今回の騒動で、医師の専門性の重要性が如実になったとわたしは思う。耳鼻咽喉科クリニックの患者数は激減しているものの、知識と経験があるため需要はあり、来院する患者はいる。この騒動の中、どの科においても専門性が際立っていると感じている。一方、わたしが担当する漢方外来は一時閉鎖となった。初期・後期研修医の先生方で、「基本領域専門医の意義」について軽んじる意見を耳にすることが多々あるのだが、今回のことでよく考え、思慮深くあってほしいと願っている。
そして、医療が社会保障の一部であることも顕著になった。「医療は国民を守るためのもの」という意識を忘れてはいけない。感染症だけを語っても国は守れない。政治的な側面も切り離せない。しかし、政治的な土俵で医療を見ることと、目の前の患者さんを診て寄り添うことには大きな差を感じ、毎日その間で揺れ動いている。
「扶氏医戒之略」から改めて学ぶこと
様々なことが激動し、渦の中にいる感覚だ。いずれにしても、今わたし達が目を留めるべきことは何だろうか。そう思った時、ふと歴史上の医師たちが感染症と闘った姿を医史学の論文で読んで感動したことを思い出した。江戸時代には天然痘やコレラが、大正時代にはスペイン風邪が大流行した。今とは桁外れに死者数が多く、大きな騒動だったに違いない。そんな時代をくぐり抜けた医師の一人、緒方洪庵が遺した「扶氏医戒之略」(ふしいかいのりゃく)の一部を今日はご紹介したいと思う。ドイツ人医師フーフェラントが12か条にまとめた医の倫理を、緒方洪庵が和訳して日本人医師の教育に使っていたとされているものだ。つまり、医師を戒めるための言葉集だ。
- 医師は己の利益のためでなく、患者を救うために全力を尽くすべきだ。
- 患者の社会的地位や身分、貧富の差を問わず治療する。
- 医療の目的は患者を治すことであり、患者を道具にしてはならない。診療に当たっては偏った考えに囚われず、無闇にあれこれ試さず、謙虚になって、細心の注意を払うべきである。
- 医学・医術の研鑽を積むだけでなく、日ごろから言動に注意を払って患者の信頼を得なければならない。流行の衣服をまとい、でたらめな奇説を唱えて、評判を得ようとするのは、恥知らずな行為だ。
- 昼間に診察した患者について夜間にカルテを作成し、医学書などで検討を加え、症例研究することを日課にすべきだ。
- 医師はたとえ学術に優れ、言動も厳格であったとしても、人々に信頼されなければ、力を発揮することはできない。患者の秘密を他言してはならない。また、賭博や飲酒、性交、金に汚いのは言語道断。
- ほかの医師を批判するな。その根底には医師は患者を救うという共通の目標に向かって各自研鑽し、お互いに尊重すべきだとの理念がある。

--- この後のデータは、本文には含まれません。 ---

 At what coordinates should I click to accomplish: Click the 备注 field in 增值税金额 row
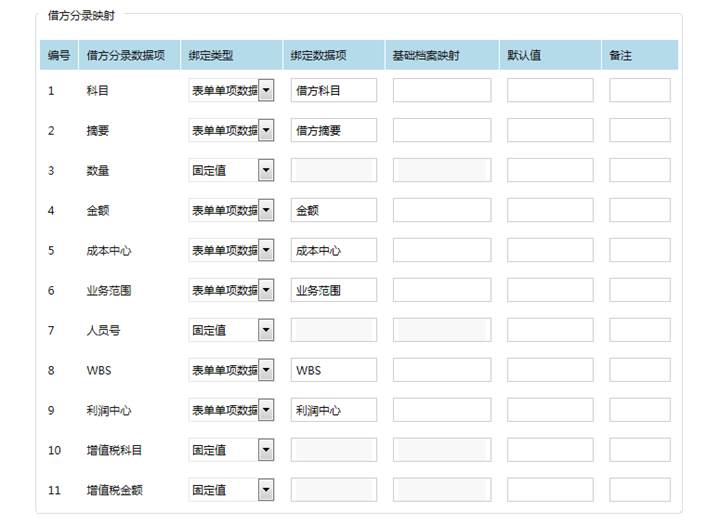point(640,490)
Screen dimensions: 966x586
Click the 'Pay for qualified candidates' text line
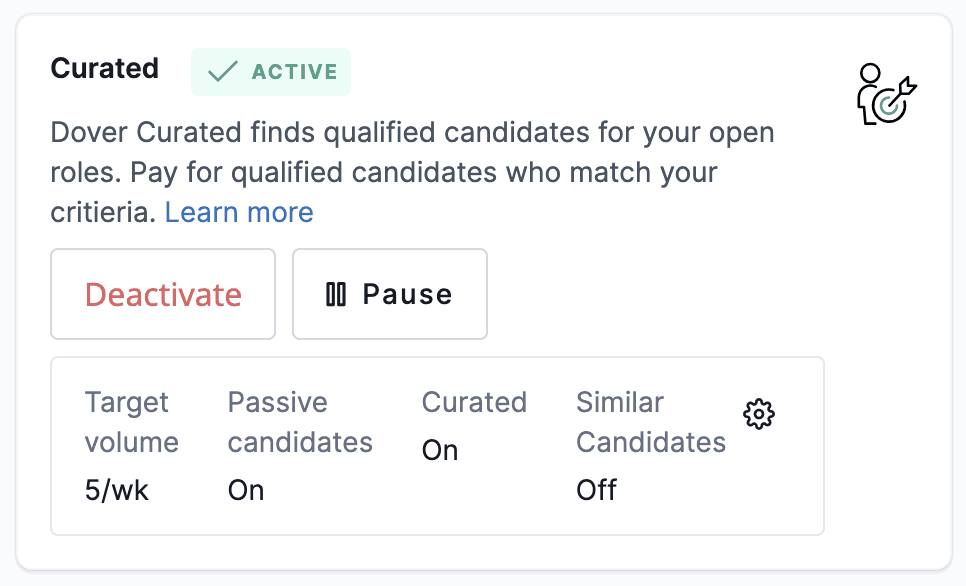(314, 173)
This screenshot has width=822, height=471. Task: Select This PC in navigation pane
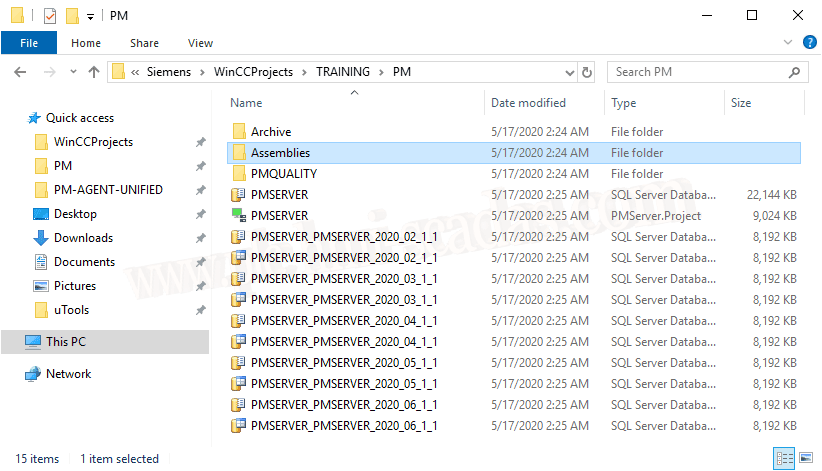tap(66, 342)
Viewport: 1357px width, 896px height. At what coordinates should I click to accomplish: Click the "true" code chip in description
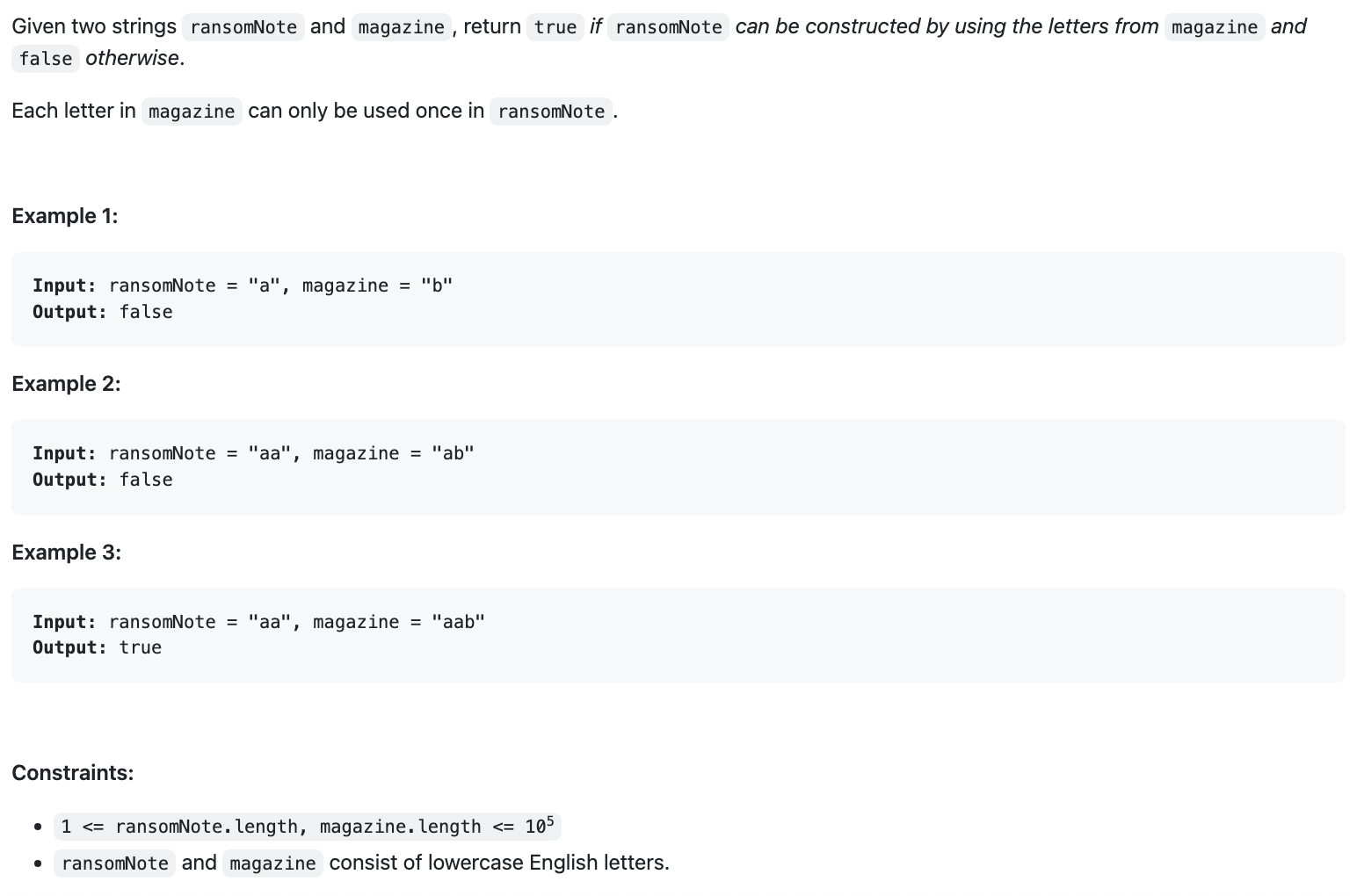point(555,27)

- 医師が相談して診断を下すときには、三人以下の少数精鋭で行い、患者の安全を第一に考えて、自説に固執して争論になってはいけない。
- 患者が医師を変える際には、医師どうしの仁義がある。前の医師の顔を立て、診療の経過をたずねたうえで引き受けるべきだ。しかし、明らかな治療ミスや救急の場合は例外だ。仁義は捨てて、すぐに対応すべきである。
今まさに必要な言葉ではないだろうか。様々な情報が飛び交い、医師たちも右往左往している。その中で何をなすべきなのか、なすべきでないのかを見極めることは極めて大切だと言える。
そして付け加えたいのは、時々この混沌から目を離し、心を休めてほしいということ。真実で尊ぶべきこと、正しくて純真なこと、愛すべきこと、誉れあること、徳といわれるもの──。称賛に値するものに目を留め、ホッとしたら、公のためにまた立ち上がりたいと思う。